PTQTP: Post-Training Quantization to Trit-Planes for Large Language Models¶
Venue: iclr2026 (Withdraw) Authors: He Xiao, RUNMING YANG, Qingyao Yang, Wendong XU, Zhen Li, Yupeng Su, Zhengwu Liu, Hongxia Yang, Ngai Wong OpenReview: https://openreview.net/forum?id=0mqsIlMtfm
Relevance¶
LLM score: 1/3 — The paper focuses on post-training quantization for efficient inference, not on energy-efficient training, which is the primary scope of the Sutro Group.

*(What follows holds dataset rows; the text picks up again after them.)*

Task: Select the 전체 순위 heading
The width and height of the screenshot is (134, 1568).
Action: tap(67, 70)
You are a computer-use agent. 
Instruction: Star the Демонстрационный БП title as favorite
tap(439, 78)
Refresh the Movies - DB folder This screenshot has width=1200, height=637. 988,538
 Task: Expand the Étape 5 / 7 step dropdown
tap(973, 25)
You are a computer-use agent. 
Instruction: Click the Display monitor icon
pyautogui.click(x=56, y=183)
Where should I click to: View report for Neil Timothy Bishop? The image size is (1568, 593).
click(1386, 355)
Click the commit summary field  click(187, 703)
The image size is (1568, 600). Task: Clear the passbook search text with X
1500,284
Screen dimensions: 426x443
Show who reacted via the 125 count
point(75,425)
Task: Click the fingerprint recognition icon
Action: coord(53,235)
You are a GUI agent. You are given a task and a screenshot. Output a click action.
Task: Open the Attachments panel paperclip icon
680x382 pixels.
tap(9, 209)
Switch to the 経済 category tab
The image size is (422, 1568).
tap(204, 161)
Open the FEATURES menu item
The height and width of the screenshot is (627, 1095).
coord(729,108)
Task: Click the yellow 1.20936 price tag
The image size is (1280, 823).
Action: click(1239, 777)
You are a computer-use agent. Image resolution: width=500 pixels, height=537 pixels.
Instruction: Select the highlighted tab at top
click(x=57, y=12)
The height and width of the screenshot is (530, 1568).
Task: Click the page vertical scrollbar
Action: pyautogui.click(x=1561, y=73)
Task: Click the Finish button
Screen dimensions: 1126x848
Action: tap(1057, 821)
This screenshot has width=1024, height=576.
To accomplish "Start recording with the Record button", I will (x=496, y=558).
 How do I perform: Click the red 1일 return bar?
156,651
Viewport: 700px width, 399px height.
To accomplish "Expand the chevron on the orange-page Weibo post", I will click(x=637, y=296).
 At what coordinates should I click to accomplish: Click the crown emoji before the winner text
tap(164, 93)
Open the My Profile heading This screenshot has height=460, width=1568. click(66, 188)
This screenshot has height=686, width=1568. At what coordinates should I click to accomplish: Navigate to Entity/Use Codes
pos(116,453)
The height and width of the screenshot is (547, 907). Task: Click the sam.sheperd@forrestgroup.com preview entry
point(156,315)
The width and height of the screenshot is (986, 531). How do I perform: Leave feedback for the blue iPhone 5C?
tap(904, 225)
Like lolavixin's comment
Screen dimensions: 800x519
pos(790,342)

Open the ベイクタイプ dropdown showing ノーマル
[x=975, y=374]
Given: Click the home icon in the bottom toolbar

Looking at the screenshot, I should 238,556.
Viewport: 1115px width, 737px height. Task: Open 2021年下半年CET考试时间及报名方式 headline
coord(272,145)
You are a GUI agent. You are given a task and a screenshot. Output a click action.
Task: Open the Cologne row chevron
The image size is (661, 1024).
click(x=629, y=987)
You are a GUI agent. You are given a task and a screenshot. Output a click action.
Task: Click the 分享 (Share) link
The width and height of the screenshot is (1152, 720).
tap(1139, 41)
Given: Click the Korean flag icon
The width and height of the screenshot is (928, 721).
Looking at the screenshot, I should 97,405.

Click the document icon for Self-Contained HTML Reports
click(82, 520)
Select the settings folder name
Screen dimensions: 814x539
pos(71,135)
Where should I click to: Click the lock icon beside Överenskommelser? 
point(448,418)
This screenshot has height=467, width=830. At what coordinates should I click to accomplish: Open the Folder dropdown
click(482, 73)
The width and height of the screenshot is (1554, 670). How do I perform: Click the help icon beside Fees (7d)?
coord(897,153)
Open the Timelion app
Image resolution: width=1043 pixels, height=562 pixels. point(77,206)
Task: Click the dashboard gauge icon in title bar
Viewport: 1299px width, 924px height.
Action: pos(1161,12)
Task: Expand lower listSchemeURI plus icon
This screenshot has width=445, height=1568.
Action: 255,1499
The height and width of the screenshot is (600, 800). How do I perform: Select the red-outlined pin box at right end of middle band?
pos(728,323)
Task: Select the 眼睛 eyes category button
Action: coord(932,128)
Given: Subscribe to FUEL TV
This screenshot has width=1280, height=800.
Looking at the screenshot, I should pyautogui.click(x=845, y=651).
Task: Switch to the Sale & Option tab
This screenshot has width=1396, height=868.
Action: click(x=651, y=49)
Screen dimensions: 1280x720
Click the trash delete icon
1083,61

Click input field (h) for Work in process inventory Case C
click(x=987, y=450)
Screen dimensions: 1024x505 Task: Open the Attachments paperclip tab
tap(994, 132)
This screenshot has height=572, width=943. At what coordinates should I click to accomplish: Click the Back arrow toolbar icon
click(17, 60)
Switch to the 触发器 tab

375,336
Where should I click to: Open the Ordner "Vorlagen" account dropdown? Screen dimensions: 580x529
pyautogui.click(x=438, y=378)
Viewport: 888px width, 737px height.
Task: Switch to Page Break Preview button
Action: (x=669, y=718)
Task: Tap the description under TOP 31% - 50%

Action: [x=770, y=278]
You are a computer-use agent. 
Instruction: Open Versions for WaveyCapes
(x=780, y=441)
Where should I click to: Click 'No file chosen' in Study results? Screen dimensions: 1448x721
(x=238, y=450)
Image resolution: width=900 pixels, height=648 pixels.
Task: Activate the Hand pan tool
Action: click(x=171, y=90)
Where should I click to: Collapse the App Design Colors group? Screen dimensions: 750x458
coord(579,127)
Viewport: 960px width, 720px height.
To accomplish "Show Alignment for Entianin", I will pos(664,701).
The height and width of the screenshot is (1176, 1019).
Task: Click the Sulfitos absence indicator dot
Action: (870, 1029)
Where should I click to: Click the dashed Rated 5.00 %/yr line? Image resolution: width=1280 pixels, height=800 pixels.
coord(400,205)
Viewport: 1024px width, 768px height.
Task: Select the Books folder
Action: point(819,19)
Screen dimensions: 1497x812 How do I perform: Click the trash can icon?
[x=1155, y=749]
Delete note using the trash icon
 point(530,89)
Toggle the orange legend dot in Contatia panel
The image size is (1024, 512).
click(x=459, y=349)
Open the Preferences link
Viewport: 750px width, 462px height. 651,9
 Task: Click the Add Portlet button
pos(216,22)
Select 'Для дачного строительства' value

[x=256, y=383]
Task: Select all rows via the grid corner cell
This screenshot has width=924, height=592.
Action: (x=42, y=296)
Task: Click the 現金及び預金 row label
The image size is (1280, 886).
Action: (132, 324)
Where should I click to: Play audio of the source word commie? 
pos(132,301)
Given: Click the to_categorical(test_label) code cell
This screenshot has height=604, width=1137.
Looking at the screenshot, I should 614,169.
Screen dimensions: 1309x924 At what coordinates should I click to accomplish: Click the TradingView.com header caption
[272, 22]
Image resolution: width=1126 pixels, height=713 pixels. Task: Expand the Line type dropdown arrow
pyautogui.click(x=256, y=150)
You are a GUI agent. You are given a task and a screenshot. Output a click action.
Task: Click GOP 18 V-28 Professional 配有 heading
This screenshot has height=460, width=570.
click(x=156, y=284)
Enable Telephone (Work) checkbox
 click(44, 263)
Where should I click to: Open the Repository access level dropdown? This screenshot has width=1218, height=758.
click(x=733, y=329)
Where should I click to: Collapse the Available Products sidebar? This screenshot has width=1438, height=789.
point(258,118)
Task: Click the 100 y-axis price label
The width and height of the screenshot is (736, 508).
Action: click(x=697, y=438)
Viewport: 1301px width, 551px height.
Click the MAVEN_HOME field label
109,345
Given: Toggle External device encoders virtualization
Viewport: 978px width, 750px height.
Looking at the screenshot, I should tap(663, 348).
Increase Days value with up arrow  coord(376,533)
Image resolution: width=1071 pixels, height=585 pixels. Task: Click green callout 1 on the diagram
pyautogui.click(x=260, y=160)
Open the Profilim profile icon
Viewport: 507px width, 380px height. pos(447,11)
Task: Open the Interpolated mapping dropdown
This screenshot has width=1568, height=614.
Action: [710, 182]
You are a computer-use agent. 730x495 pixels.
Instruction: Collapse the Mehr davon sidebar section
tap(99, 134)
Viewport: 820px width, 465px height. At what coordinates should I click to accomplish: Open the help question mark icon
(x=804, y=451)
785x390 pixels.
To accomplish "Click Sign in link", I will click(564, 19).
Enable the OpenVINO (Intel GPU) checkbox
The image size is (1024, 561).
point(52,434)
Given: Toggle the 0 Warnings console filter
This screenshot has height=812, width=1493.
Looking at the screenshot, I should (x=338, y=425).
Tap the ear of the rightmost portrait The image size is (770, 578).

Keyword hits: quantization, 1-bit
TLDR¶
(none provided)
Abstract¶
Post-training quantization (PTQ) of large language models (LLMs) to extremely low bit-widths remains challenging due to the fundamental trade-off between computational efficiency and model expressiveness. While existing ultra-low-bit PTQ methods rely on binary approximations or complex compensation mechanisms, they suffer from either limited representational capacity or computational overhead that undermines their efficiency gains. We introduce PTQ toTrit-Planes (PTQTP), the first ternary-weight PTQ framework that decomposes weight matrices into structured ternary ({-1, 0, 1}) trit-planes using 2×1.58-bit representation. PTQTP achieves multiplication-free inference, identical to 1-bit quantization, while maintaining superior expressiveness through its novel structured decomposition. Our approach provides: (1) a theoretically grounded progressive approximation algorithm ensuring global weight consistency; (2) model-agnostic deployment across diverse modern LLMs without architectural modifications; and (3) uniform ternary operations that eliminate the need for mixed-precision or compensation schemes. Comprehensive experiments across LLaMA3.x and Qwen3 model families (0.6B-70B parameters) demonstrate that PTQTP significantly outperforms existing low-bit PTQ methods, achieving 82.4\% mathematical reasoning retention versus 0\% for competing approaches. PTQTP approaches and sometimes surpasses 1.58-bit quantization-aware training performance while requiring only single-hour quantization compared to 10-14 GPU days for training-based methods. These results establish PTQTP as a practical solution for efficient LLM deployment in resource-constrained environments.
Keywords¶
Large language model, post-training quantization, ternary